THE domestic pharmaceutical sector has the potential to double its existing market size by the year 2010 and thereby become the second major manufacturing base in the world next to China provided it is supported by the right regulatory framework, according to Mr D.S. Brar, Chief Executive Officer and Managing Director of Ranbaxy Laboratories Ltd.

Addressing the issue of `Asian tigers: Emerging global competitors' at the leadership summit in the Indian School of Business, Mr Brar said that the Indian pharma sector has the potential to grow and double the number by 2010.

The challenge is to transform the industry from being predominantly small and medium to one where many large companies contribute significantly for the sector's growth. It is high time for large companies to lead this charge. The Asian companies have the potential to transform and provide global quality products and services, he said.

"There are a lot of good things going for India now. Over the next few decades, India will have the largest population in the age group of 15 to 60 years. This will mean that India will have the potential to become one of the fastest growing markets in Asia along with China. The economic activity will shift to Asia provided the necessary regulatory environment is created.
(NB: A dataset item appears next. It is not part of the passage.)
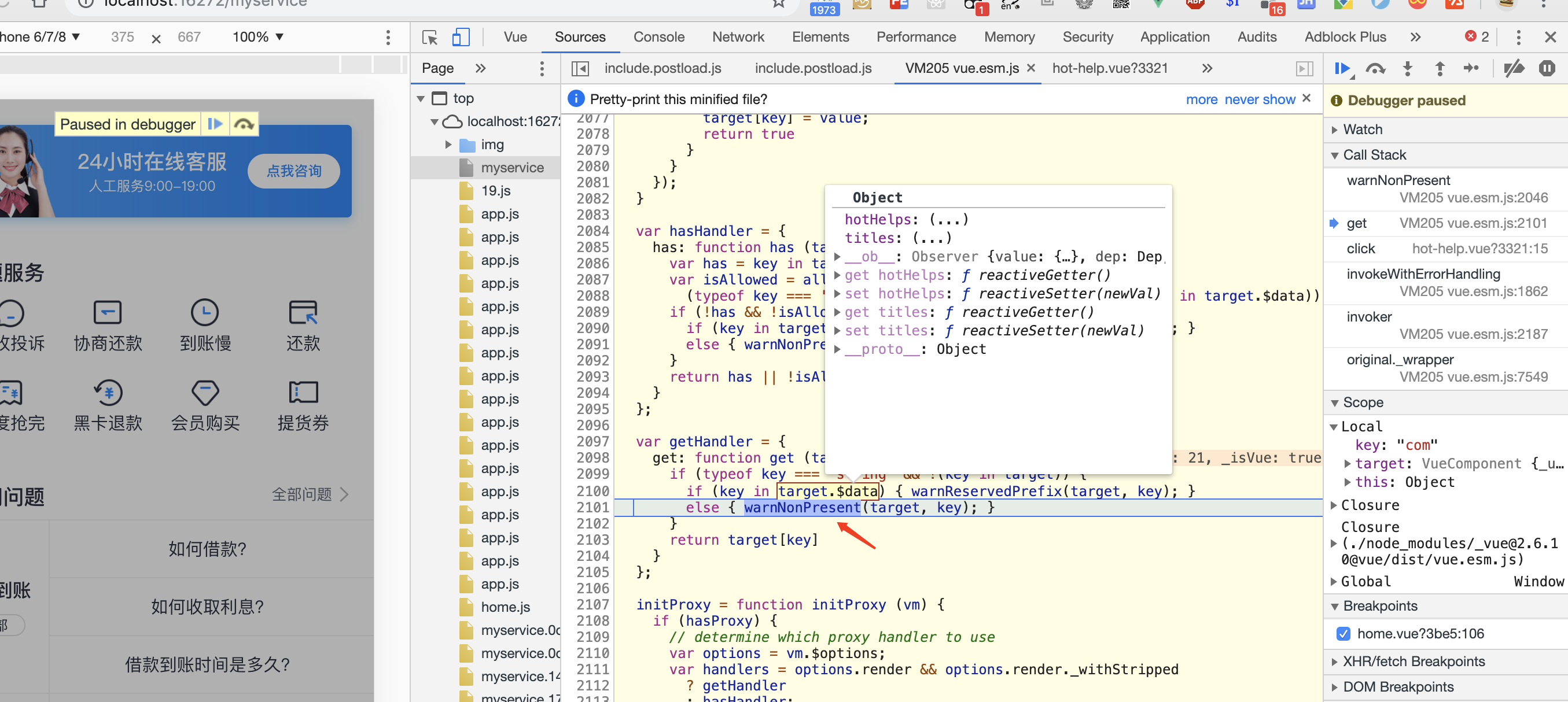Image resolution: width=1568 pixels, height=702 pixels.
Task: Hide the file navigator sidebar
Action: [x=580, y=68]
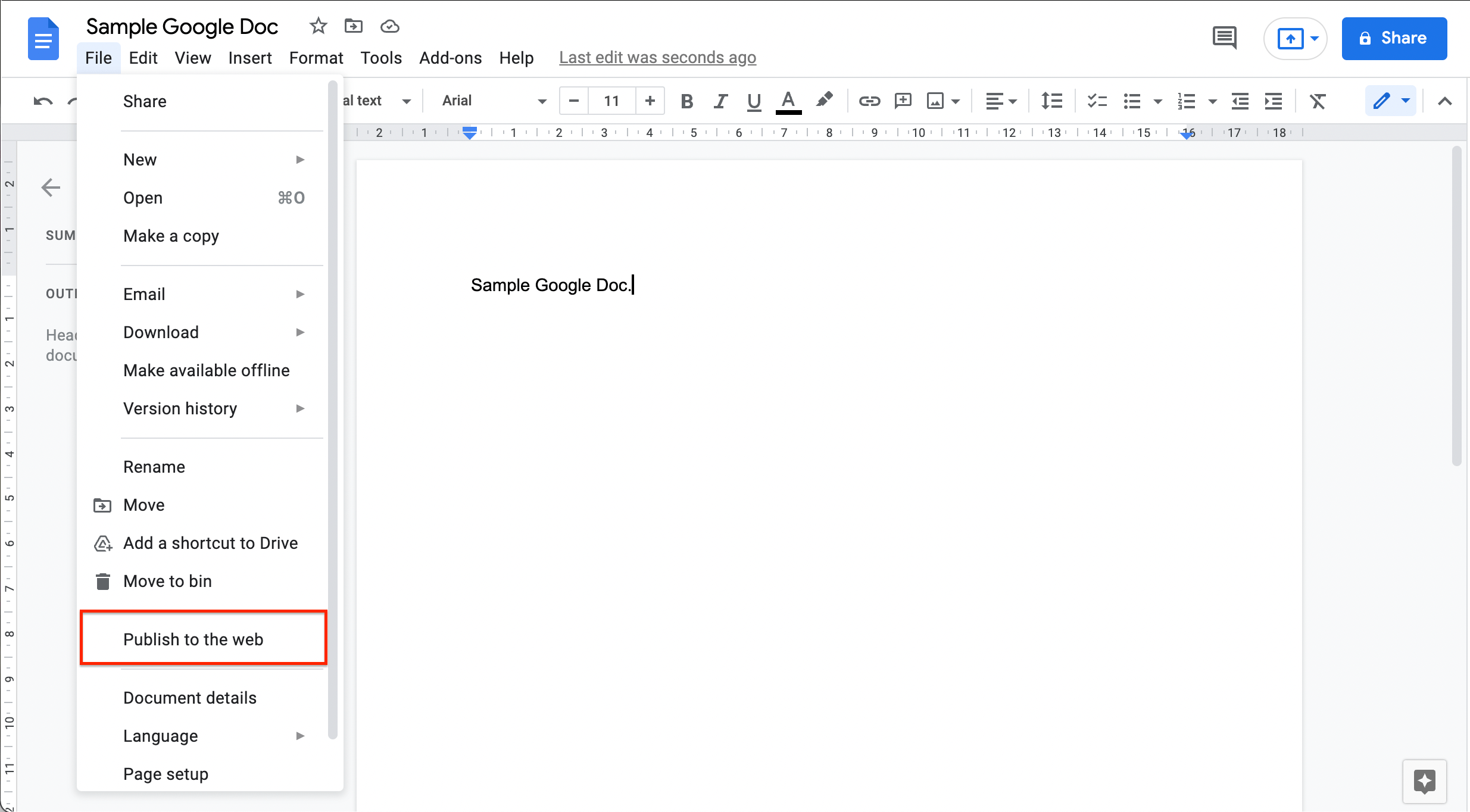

India has the potential to become a major centre for global corporations particularly in the areas of information technology and pharmaceuticals, " Mr Brar said.

Referring to a McKinsey report, he said that the manufacturing sector faces a lot more challenges in terms of being competitive. For instance, in the case of a light asset company for every dollar invested, the company is able to reap about $4 in return. On the contrary, it is able to recover only $0.9 in the case of a heavy asset company.